-- WORK TO COMPLETE --
Word for word, transcribe all of the records.

######

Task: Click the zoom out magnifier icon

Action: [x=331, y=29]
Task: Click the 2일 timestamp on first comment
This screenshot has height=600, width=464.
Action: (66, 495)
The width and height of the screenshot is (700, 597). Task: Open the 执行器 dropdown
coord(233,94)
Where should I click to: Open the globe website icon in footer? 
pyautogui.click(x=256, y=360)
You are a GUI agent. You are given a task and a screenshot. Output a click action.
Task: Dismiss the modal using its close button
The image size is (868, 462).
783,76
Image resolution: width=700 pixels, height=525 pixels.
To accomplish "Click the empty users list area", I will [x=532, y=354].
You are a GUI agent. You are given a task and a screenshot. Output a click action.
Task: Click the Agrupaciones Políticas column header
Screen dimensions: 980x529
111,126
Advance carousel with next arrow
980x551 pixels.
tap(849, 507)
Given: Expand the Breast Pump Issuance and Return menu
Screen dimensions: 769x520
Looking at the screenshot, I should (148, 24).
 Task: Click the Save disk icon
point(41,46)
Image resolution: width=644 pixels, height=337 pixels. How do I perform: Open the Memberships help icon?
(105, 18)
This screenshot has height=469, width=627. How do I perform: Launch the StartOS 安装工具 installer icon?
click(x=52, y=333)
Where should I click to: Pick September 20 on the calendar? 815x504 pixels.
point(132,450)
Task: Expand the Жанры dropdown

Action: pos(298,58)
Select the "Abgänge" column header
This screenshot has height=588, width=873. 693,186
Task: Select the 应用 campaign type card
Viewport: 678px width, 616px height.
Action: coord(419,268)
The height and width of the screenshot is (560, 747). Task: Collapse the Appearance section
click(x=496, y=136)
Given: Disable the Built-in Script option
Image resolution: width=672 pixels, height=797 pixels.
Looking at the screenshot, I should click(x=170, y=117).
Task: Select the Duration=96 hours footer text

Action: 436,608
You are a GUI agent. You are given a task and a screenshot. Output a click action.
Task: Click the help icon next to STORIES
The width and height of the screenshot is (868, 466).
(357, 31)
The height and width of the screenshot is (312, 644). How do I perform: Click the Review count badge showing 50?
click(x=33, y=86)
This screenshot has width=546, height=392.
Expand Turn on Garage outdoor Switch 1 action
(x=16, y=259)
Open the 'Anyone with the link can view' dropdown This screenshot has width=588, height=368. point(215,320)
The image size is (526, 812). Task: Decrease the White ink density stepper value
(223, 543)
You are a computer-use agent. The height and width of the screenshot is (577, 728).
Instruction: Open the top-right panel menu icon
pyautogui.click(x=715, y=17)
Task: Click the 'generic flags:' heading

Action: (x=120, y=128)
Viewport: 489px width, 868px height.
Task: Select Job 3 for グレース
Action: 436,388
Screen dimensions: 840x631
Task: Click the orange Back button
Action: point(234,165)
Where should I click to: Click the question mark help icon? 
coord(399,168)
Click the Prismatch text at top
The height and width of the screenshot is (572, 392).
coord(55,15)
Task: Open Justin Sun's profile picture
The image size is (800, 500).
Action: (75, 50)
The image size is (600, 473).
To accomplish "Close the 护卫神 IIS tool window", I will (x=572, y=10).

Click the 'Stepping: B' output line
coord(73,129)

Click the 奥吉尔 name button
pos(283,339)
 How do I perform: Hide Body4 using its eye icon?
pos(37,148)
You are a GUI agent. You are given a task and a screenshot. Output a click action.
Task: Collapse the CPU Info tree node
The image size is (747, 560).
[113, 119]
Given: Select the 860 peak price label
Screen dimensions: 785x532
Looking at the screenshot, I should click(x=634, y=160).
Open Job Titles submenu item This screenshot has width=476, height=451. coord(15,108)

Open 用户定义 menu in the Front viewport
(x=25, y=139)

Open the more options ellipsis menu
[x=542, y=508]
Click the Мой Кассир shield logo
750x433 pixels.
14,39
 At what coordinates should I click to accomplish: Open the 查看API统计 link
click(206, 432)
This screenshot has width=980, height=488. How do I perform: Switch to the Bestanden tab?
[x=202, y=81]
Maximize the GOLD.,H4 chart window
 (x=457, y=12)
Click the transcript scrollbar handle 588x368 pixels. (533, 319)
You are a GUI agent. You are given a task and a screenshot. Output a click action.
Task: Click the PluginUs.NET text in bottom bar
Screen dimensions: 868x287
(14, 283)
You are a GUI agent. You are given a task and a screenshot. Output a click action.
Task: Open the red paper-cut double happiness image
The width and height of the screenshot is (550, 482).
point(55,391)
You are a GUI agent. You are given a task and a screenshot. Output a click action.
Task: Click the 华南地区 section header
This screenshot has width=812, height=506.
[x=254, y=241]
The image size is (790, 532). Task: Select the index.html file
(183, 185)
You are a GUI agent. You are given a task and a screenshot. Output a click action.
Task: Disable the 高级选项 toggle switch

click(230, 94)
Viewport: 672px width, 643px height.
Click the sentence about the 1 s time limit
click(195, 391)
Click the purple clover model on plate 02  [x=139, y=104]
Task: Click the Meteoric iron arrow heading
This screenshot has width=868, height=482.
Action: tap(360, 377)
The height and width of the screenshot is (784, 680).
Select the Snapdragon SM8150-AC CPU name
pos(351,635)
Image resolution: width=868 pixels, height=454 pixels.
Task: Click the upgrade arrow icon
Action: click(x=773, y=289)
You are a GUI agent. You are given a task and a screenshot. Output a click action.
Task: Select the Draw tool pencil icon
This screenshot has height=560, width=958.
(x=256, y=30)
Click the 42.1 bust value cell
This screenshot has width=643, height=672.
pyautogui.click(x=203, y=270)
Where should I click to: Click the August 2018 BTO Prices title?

######

-- RESPONSE AREA --
Task: Click the zoom out magnifier icon

Action: [x=331, y=29]
Task: Click the 2일 timestamp on first comment
This screenshot has height=600, width=464.
Action: (66, 495)
The width and height of the screenshot is (700, 597). Task: Open the 执行器 dropdown
coord(233,94)
Where should I click to: Open the globe website icon in footer? 
pyautogui.click(x=256, y=360)
You are a GUI agent. You are given a task and a screenshot. Output a click action.
Task: Dismiss the modal using its close button
The image size is (868, 462).
783,76
Image resolution: width=700 pixels, height=525 pixels.
To accomplish "Click the empty users list area", I will [x=532, y=354].
You are a GUI agent. You are given a task and a screenshot. Output a click action.
Task: Click the Agrupaciones Políticas column header
Screen dimensions: 980x529
111,126
Advance carousel with next arrow
980x551 pixels.
tap(849, 507)
Given: Expand the Breast Pump Issuance and Return menu
Screen dimensions: 769x520
Looking at the screenshot, I should (148, 24).
 Task: Click the Save disk icon
point(41,46)
Image resolution: width=644 pixels, height=337 pixels. How do I perform: Open the Memberships help icon?
(105, 18)
This screenshot has height=469, width=627. How do I perform: Launch the StartOS 安装工具 installer icon?
click(x=52, y=333)
Where should I click to: Pick September 20 on the calendar? 815x504 pixels.
point(132,450)
Task: Expand the Жанры dropdown

Action: pos(298,58)
Select the "Abgänge" column header
This screenshot has height=588, width=873. 693,186
Task: Select the 应用 campaign type card
Viewport: 678px width, 616px height.
Action: coord(419,268)
The height and width of the screenshot is (560, 747). Task: Collapse the Appearance section
click(x=496, y=136)
Given: Disable the Built-in Script option
Image resolution: width=672 pixels, height=797 pixels.
Looking at the screenshot, I should click(x=170, y=117).
Task: Select the Duration=96 hours footer text

Action: 436,608
You are a GUI agent. You are given a task and a screenshot. Output a click action.
Task: Click the help icon next to STORIES
The width and height of the screenshot is (868, 466).
(357, 31)
The height and width of the screenshot is (312, 644). How do I perform: Click the Review count badge showing 50?
click(x=33, y=86)
This screenshot has width=546, height=392.
Expand Turn on Garage outdoor Switch 1 action
(x=16, y=259)
Open the 'Anyone with the link can view' dropdown This screenshot has width=588, height=368. point(215,320)
The image size is (526, 812). Task: Decrease the White ink density stepper value
(223, 543)
You are a computer-use agent. The height and width of the screenshot is (577, 728).
Instruction: Open the top-right panel menu icon
pyautogui.click(x=715, y=17)
Task: Click the 'generic flags:' heading

Action: (x=120, y=128)
Viewport: 489px width, 868px height.
Task: Select Job 3 for グレース
Action: 436,388
Screen dimensions: 840x631
Task: Click the orange Back button
Action: point(234,165)
Where should I click to: Click the question mark help icon? 
coord(399,168)
Click the Prismatch text at top
The height and width of the screenshot is (572, 392).
coord(55,15)
Task: Open Justin Sun's profile picture
The image size is (800, 500).
Action: (75, 50)
The image size is (600, 473).
To accomplish "Close the 护卫神 IIS tool window", I will (x=572, y=10).

Click the 'Stepping: B' output line
coord(73,129)

Click the 奥吉尔 name button
pos(283,339)
 How do I perform: Hide Body4 using its eye icon?
pos(37,148)
You are a GUI agent. You are given a task and a screenshot. Output a click action.
Task: Collapse the CPU Info tree node
The image size is (747, 560).
[113, 119]
Given: Select the 860 peak price label
Screen dimensions: 785x532
Looking at the screenshot, I should click(x=634, y=160).
Open Job Titles submenu item This screenshot has width=476, height=451. coord(15,108)

Open 用户定义 menu in the Front viewport
(x=25, y=139)

Open the more options ellipsis menu
[x=542, y=508]
Click the Мой Кассир shield logo
750x433 pixels.
14,39
 At what coordinates should I click to accomplish: Open the 查看API统计 link
click(206, 432)
This screenshot has width=980, height=488. How do I perform: Switch to the Bestanden tab?
[x=202, y=81]
Maximize the GOLD.,H4 chart window
 (x=457, y=12)
Click the transcript scrollbar handle 588x368 pixels. (533, 319)
You are a GUI agent. You are given a task and a screenshot. Output a click action.
Task: Click the PluginUs.NET text in bottom bar
Screen dimensions: 868x287
(14, 283)
You are a GUI agent. You are given a task and a screenshot. Output a click action.
Task: Open the red paper-cut double happiness image
The width and height of the screenshot is (550, 482).
point(55,391)
You are a GUI agent. You are given a task and a screenshot. Output a click action.
Task: Click the 华南地区 section header
This screenshot has width=812, height=506.
[x=254, y=241]
The image size is (790, 532). Task: Select the index.html file
(183, 185)
You are a GUI agent. You are given a task and a screenshot. Output a click action.
Task: Disable the 高级选项 toggle switch

click(230, 94)
Viewport: 672px width, 643px height.
Click the sentence about the 1 s time limit
click(195, 391)
Click the purple clover model on plate 02  [x=139, y=104]
Task: Click the Meteoric iron arrow heading
This screenshot has width=868, height=482.
Action: tap(360, 377)
The height and width of the screenshot is (784, 680).
Select the Snapdragon SM8150-AC CPU name
pos(351,635)
Image resolution: width=868 pixels, height=454 pixels.
Task: Click the upgrade arrow icon
Action: click(x=773, y=289)
You are a GUI agent. You are given a task and a screenshot. Output a click action.
Task: Select the Draw tool pencil icon
This screenshot has height=560, width=958.
(x=256, y=30)
Click the 42.1 bust value cell
This screenshot has width=643, height=672.
pyautogui.click(x=203, y=270)
Where should I click to: Click the August 2018 BTO Prices title?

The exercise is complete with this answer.